There is force to the practical concern raised by the dissent, and even with the assistance of the parties in many cases the court will be unable to form a sufficiently strong view as to what law the foreign forum would apply.  But conceptually it does seem that if it is established that the foreign forum will apply its own law, that should go to negate the benefits of the plaintiff’s chosen forum applying its own law.  Neither is any more convenient where compared against the other.

Perhaps because of the novelty of the approach, Justice Cote’s application of it may have missed the mark.  She held that “[a]s each forum would apply its own law, the applicable law factor cannot aid Haaretz in showing that it would be fairer and more efficient to proceed in the alternative forum” (para 88).  But the true point flowing from establishing that Israel would apply Israeli law, it would seem, should be that the applicable law factor cannot aid Goldhar (the plaintiff) in showing that it would be fairer and more efficient to proceed in Ontario.  If it cannot aid Haaretz.com that Israel would apply its own law, then how is the factor relevant and why is the court indicating a willingness to consider it?  It surely could not aid Haaretz.com that Israel would apply some other law.

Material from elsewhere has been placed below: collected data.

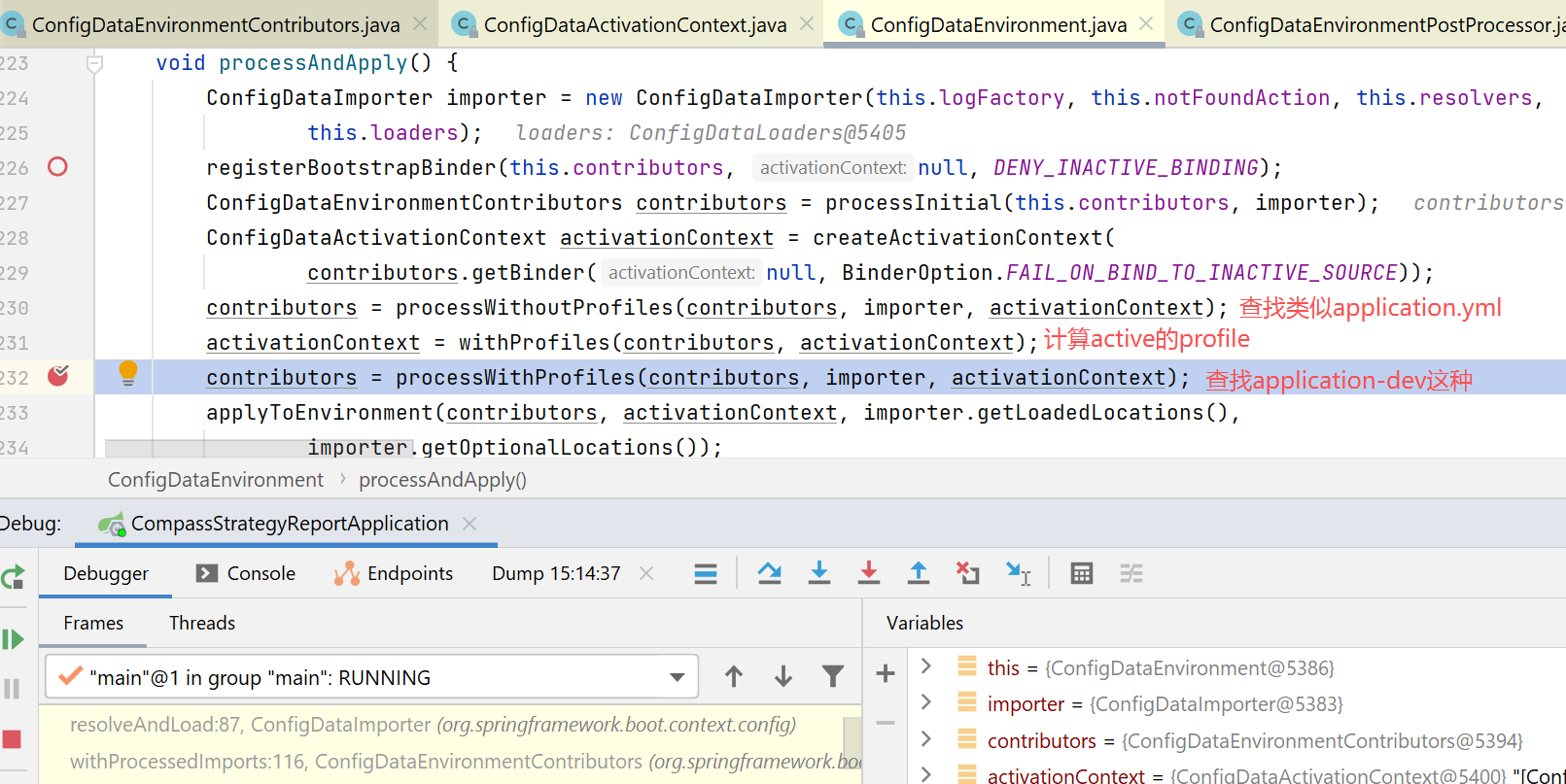Toggle the breakpoint on line 226
Image resolution: width=1566 pixels, height=784 pixels.
(58, 167)
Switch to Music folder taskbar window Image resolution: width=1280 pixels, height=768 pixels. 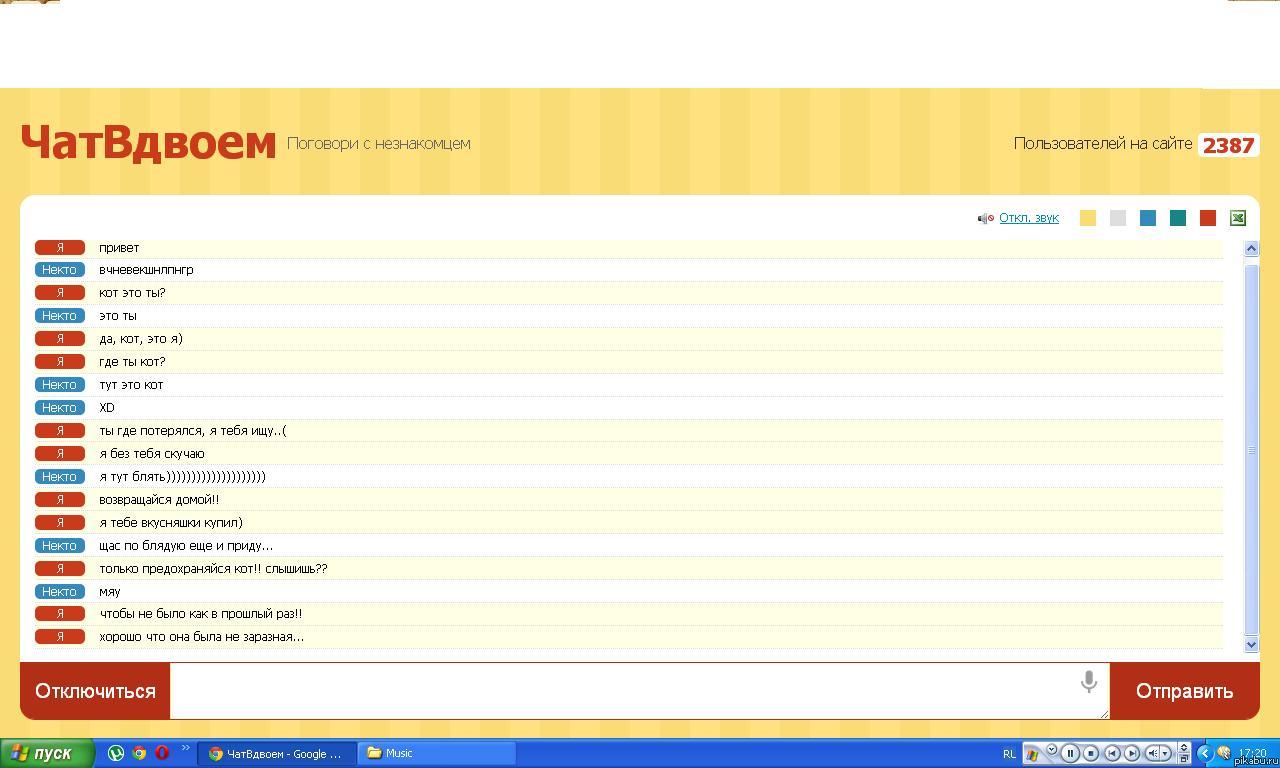tap(438, 753)
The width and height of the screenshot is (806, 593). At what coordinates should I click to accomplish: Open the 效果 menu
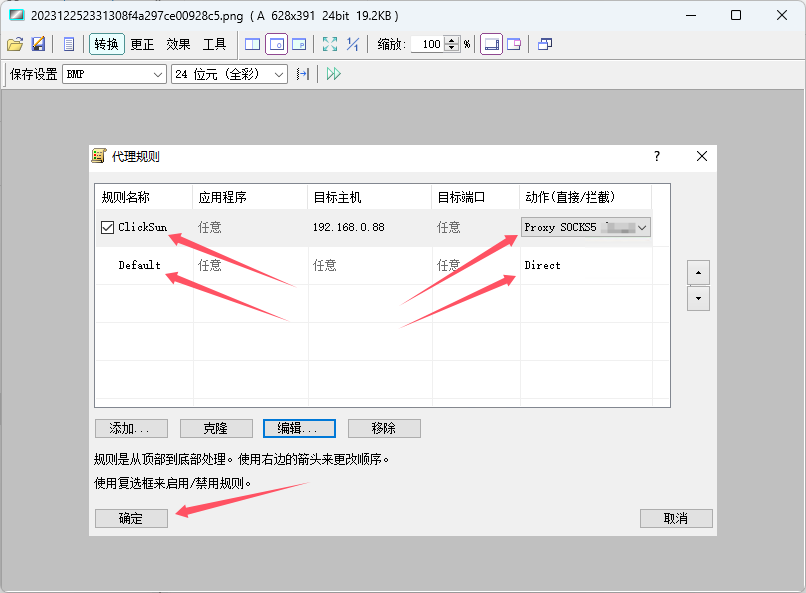coord(178,44)
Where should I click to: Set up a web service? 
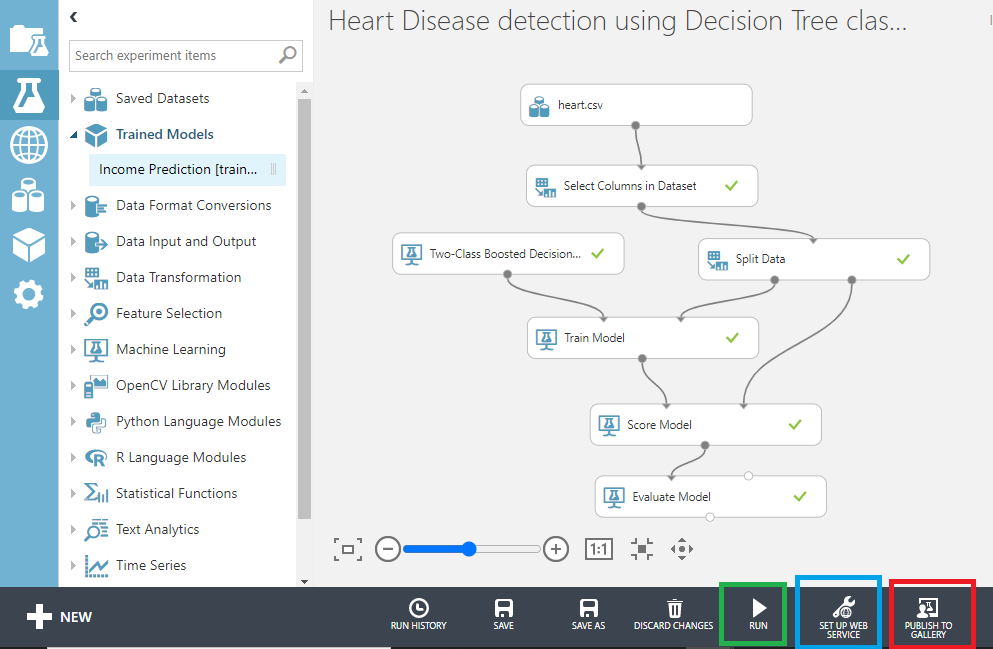coord(838,612)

On a motion for a stay, if the court did know what law would be applied in both the chosen forum and the alternative forum, we would have four possible situations.  On Justice Cote’s approach, if both forums would apply their own law, this is a neutral factor.  Similarly, if both forums would apply law other than forum law, this is also a neutral factor.  In the other two situations, the applicable law factor favours the forum that would be applying its own law.  With the court splitting 4-3 against looking at the applicable law in the alternative forum, this is not the approach – but should it be?